* _Source document_
####
These are compiled from a collection of PPG Position Statements. If any of these bullet points are used, then please also include the link back to the corresponding PPG Position Statement. Copyright 2020 The Pet Professional Guild.
1. Any stimulus not paired with a positive stimulus is, at best, neutral and, at worst, frightening and/or painful to the pet. Pets who learn to exhibit behaviors to escape or avoid fear or pain are by definition being subjected to an aversive stimulus. (Aversive means something unpleasant or frightening that the pet seeks to avoid or escape, as opposed to a pleasant stimulus that a pet seeks out voluntarily.)
2. If a change in behavior is not seen immediately, users of aversive tools may opt to increase the frequency, duration or intensity of the application. Unfortunately, this can only result in the pet attempting to escape or avoid the stimulus with even greater intensity. This creates a counterproductive paradigm whereby the pet simply learns to fear the stimulus, the context, and/or the person delivering it. In addition, some pets tend to be “stoic” and may fail to show any kind of fear response, irrespective of increased levels of anxiety or frustration. There is also the risk that pets may become habituated to the sense of fear or anxiety, once again causing the trainer or owner to increase the level and/or frequency of the aversive stimulus. It has been scientifically proven that fear and stress caused in such situations can have a significant effect on a pet's well-being due to increasing cortisol levels and heart rate, not to mention the psychological impact. (O’Heare, 2005).
3. The use of aversive stimuli is counter-indicated in pets with aggression. This is because the behavior may only be suppressed rather than extinguished, and may thus resurface at any time without warning, generally in a more severe display. Using aversive stimuli to reduce behaviors such as barking, lunging and growling may suppress signals that warn of a more serious, and potentially imminent behavior, such as biting. Without ritualized aggression behaviors, people and other pets will receive no warning before the pet subjected to punishment feels forced to resort to biting. Rather, PPG holds that desensitization and counterconditioning are the only ethical and effective paradigms in which to treat aggression in pets. Protocols such as these help positively impact the pet’s emotional state from one of fear and/or anxiety to one that is more happy and relaxed, and thus able to learn new behaviors.
####
* _Stored data_
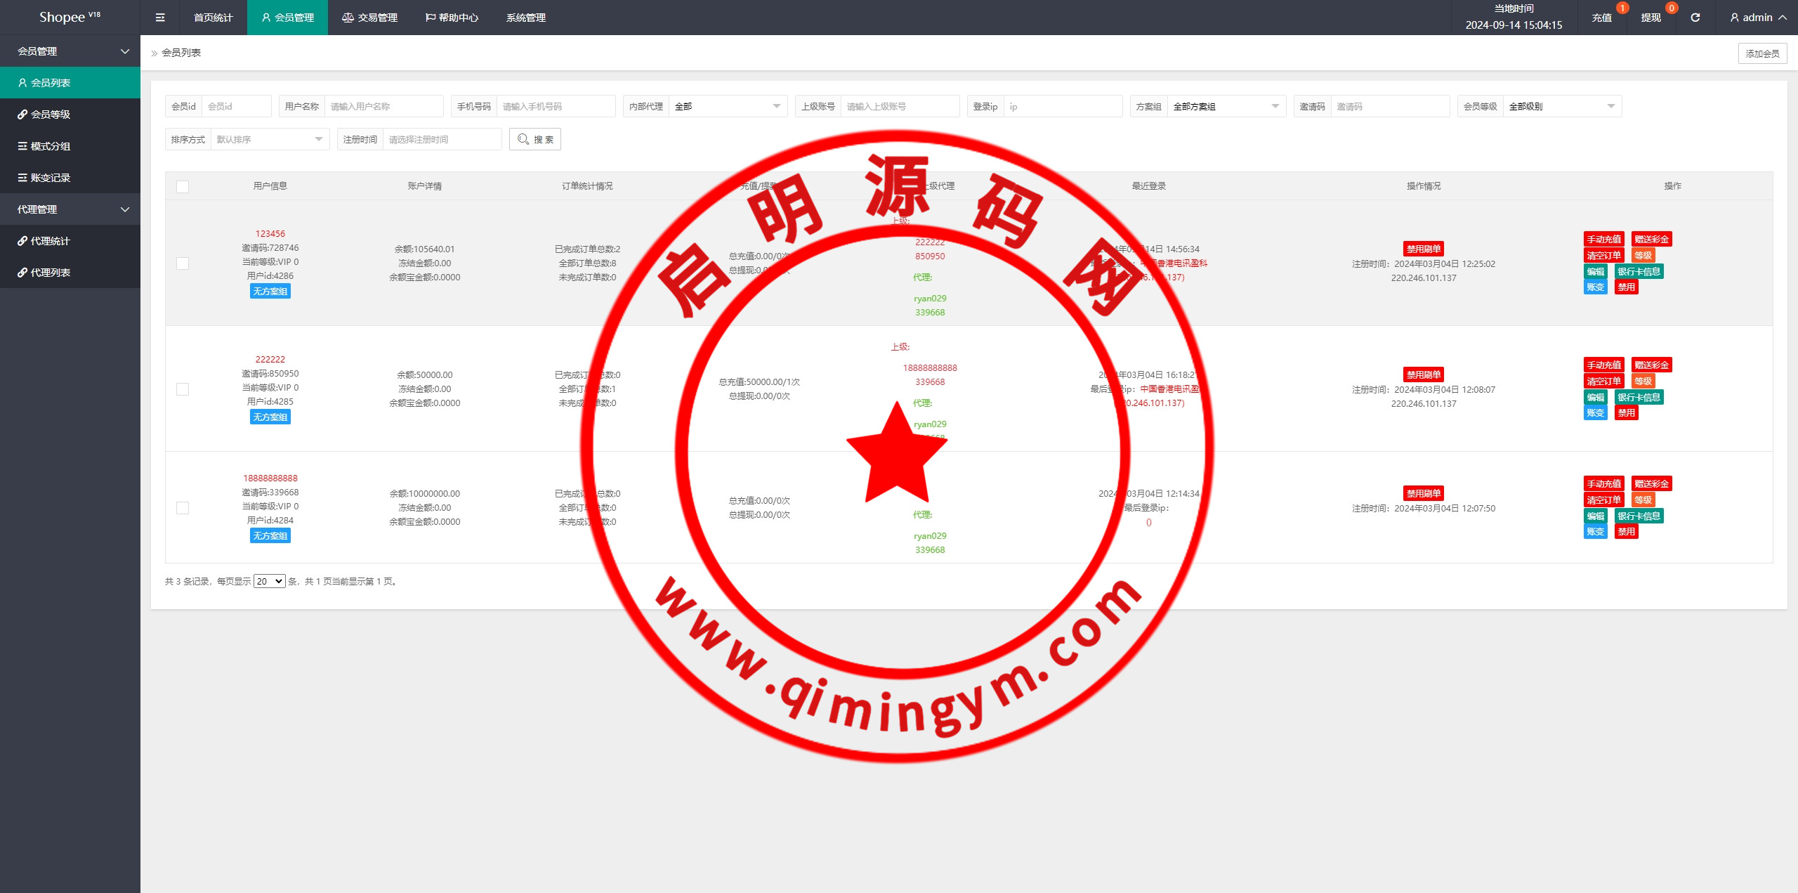Check the row for user 18888888888
The image size is (1798, 893).
pos(183,508)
####
* _Challenge 1_
List the behaviors that the position statement excerpt says aversive stimuli may be used to reduce.
* _Challenge 2_
Transcribe the part of the position statement excerpt that opens with the words containing "1. Any stimulus" and closes with "seeks out voluntarily.)".

* _Reply 1_
barking, lunging, growling

* _Reply 2_
1. Any stimulus not paired with a positive stimulus is, at best, neutral and, at worst, frightening and/or painful to the pet. Pets who learn to exhibit behaviors to escape or avoid fear or pain are by definition being subjected to an aversive stimulus. (Aversive means something unpleasant or frightening that the pet seeks to avoid or escape, as opposed to a pleasant stimulus that a pet seeks out voluntarily.)